» **PASSAGE**:
• • • •

Trust is based on persistence
When our (unconscious) elephant experiences persistently, positive emotional connections with others we are not only more productive we are also more emotionally and physically resilient.
I have already argued that trust in the workplace is based on persistent, positive emotional connections with your manager and your colleagues. The very large workplace surveys run by the Great Places to Work Institute (providing the data for the Fortune’s annual “100 Best Companies to Work For” list) connect high productivity to trusting your boss. The equally large Gallup Company surveys on employee engagement demonstrate how this happens.
Gallup shows that employees whose bosses clearly communicate two things: (1) what’s expected of them at work and (2) that they care about them are engaged, more productive and more emotionally resilient. In market downturns, they don't lose hope they work harder so their company can recover faster when markets turn around. For instance, Gallup reported that organisations with higher levels of employee engagement grew their earnings per share much more quickly than competitors as the economy began to rebound in 2009.

• • • •

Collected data
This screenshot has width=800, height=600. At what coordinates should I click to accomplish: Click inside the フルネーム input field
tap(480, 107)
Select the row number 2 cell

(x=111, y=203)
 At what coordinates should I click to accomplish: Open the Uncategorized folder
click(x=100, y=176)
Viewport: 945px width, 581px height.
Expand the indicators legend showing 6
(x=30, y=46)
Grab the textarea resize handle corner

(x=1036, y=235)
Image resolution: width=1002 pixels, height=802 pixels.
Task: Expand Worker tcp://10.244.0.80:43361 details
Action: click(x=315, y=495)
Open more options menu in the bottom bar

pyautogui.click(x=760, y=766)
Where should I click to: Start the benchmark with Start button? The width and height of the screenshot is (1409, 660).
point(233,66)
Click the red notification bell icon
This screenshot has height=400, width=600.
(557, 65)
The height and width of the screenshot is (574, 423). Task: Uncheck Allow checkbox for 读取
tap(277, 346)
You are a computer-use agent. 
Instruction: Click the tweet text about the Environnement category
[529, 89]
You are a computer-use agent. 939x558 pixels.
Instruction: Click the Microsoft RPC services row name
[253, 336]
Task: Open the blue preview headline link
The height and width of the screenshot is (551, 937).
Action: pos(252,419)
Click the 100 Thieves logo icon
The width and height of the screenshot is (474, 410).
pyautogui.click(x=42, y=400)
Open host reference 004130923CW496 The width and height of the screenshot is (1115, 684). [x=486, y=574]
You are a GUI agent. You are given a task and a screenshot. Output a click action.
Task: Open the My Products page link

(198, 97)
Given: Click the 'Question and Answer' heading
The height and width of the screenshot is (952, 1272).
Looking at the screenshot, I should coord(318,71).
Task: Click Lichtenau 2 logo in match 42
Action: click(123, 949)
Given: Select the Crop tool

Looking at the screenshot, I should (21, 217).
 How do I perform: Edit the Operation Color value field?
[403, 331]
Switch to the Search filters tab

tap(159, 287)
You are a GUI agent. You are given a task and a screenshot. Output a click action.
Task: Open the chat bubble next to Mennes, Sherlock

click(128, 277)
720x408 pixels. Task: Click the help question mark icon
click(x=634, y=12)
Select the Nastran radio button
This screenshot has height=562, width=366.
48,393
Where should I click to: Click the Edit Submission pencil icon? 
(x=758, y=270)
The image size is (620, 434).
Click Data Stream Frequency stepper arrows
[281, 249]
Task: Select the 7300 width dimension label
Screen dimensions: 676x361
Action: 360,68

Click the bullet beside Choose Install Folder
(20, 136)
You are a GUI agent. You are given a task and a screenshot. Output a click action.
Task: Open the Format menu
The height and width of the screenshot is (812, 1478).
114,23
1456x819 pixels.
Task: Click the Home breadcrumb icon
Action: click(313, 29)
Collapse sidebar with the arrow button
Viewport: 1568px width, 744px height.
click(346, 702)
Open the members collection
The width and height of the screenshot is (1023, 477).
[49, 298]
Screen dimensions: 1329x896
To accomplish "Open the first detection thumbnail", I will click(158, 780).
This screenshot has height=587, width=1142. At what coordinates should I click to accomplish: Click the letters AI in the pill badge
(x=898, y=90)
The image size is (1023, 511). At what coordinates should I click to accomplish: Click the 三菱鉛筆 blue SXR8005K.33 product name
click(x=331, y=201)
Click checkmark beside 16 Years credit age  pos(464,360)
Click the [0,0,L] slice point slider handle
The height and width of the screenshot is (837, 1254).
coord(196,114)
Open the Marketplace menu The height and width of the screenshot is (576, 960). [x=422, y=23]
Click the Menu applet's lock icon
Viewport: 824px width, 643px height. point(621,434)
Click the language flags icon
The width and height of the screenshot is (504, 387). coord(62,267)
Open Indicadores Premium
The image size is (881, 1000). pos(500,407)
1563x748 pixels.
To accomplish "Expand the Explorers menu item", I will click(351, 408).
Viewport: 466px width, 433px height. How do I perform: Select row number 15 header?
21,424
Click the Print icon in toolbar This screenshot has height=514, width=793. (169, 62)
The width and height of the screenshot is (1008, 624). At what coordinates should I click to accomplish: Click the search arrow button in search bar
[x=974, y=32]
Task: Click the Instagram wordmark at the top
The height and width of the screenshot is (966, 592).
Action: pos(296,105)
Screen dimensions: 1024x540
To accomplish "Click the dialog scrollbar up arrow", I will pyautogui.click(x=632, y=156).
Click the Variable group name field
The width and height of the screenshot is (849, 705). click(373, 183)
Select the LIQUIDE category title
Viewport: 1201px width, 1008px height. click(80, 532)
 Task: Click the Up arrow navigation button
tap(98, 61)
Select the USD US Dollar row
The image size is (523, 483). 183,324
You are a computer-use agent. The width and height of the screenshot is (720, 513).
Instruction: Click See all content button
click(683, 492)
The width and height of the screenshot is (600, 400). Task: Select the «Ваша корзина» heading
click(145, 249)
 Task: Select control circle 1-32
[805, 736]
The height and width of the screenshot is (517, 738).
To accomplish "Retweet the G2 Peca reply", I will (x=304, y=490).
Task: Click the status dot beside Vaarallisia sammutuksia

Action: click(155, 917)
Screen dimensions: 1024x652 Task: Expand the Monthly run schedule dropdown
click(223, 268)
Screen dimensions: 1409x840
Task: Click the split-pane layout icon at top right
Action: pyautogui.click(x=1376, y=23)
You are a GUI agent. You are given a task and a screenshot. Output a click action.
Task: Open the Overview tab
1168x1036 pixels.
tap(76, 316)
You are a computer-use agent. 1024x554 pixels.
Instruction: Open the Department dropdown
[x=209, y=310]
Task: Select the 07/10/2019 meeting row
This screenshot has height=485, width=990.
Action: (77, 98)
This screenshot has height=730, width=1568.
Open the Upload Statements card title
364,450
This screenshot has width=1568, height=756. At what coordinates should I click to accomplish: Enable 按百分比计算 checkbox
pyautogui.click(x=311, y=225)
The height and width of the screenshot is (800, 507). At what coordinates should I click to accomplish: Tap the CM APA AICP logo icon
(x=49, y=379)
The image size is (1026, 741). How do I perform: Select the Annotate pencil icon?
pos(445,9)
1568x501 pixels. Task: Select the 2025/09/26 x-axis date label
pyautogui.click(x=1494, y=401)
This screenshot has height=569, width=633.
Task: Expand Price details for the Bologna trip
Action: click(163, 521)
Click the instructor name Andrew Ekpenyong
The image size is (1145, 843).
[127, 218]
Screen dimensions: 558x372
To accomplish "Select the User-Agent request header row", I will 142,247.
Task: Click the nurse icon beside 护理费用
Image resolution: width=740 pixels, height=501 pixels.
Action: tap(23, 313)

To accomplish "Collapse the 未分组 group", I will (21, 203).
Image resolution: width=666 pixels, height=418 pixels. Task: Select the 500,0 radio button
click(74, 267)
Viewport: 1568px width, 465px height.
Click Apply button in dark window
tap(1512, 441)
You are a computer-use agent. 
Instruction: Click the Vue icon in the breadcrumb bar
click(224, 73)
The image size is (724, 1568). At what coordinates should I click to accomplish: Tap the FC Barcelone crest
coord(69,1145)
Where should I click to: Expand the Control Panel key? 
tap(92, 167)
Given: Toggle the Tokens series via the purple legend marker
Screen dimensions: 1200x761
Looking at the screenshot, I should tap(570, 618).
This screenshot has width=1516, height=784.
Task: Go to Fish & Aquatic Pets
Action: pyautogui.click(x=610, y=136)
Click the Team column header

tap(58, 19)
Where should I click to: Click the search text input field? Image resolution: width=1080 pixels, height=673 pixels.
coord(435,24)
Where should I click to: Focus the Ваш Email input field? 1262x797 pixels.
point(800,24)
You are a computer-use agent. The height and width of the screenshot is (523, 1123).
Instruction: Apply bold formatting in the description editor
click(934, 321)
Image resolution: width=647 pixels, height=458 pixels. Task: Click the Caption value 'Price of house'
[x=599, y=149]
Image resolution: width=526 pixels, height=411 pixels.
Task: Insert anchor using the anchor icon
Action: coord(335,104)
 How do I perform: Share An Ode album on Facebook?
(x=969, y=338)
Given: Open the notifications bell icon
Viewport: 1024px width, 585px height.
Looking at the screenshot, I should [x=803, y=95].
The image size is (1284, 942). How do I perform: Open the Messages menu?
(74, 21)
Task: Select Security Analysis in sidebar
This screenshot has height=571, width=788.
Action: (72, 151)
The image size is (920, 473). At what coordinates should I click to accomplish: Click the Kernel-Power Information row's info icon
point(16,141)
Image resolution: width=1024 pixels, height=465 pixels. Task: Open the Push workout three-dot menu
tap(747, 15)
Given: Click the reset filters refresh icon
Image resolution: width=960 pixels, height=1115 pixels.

• • • •

» **AIM OF THE TASK**:
Continue the passage on trust in the workplace from where it stops.

» **FINAL ANSWER**:
Motivation is an emotion that is freed up in situations where we trust. Without the fear of uncertainty and any threat to our self-esteem to contend with, our elephant pushes our (conscious) rider mind to focus fully on the work and on goals that are larger than our selves – like saving the firm. It also builds our physical resilience.
Trust and workplace wellness
Gallup reviews a huge 2012 meta-analysis of engagement involving nearly 1.4 million employees. They found that engaged employees saved their companies money through fewer production errors, accidents and lower rates of turnover and absenteeism. The reduced rates of absenteeism confirm an engagement and burnout study my consulting team carried out with the staff of a large regional hospital.
In this study, most front-line employees reported that their jobs were stressful, high demand situations over which they had little control. They had real reasons to report themselves as stressed, even to the point of burnout, but many of them didn't. Units doing essentially the same work reported very different levels of burnout depending on their average engagement scores. Managers who connected and created trust made the difference.
Front line staff and nurses who had the highest engagement scores had the lowest burnout scores and took an average of 2.64 days off above the contractually allowed holidays. Those who had the lowest engagement scores reported threateningly high burnout scores and the highest absenteeism rates - up to 13 days more than the contractual limits.
The low connection, low-trust managers also created an additional negative effect reflected by a key dimension of the Great Places to Work’s model of trust: the need for camaraderie.
In departments where engagement scores were low, employees were more likely to rate their colleagues as being less committed to doing quality work and always rated their managers as ineffective because they did nothing to sanction poor performers.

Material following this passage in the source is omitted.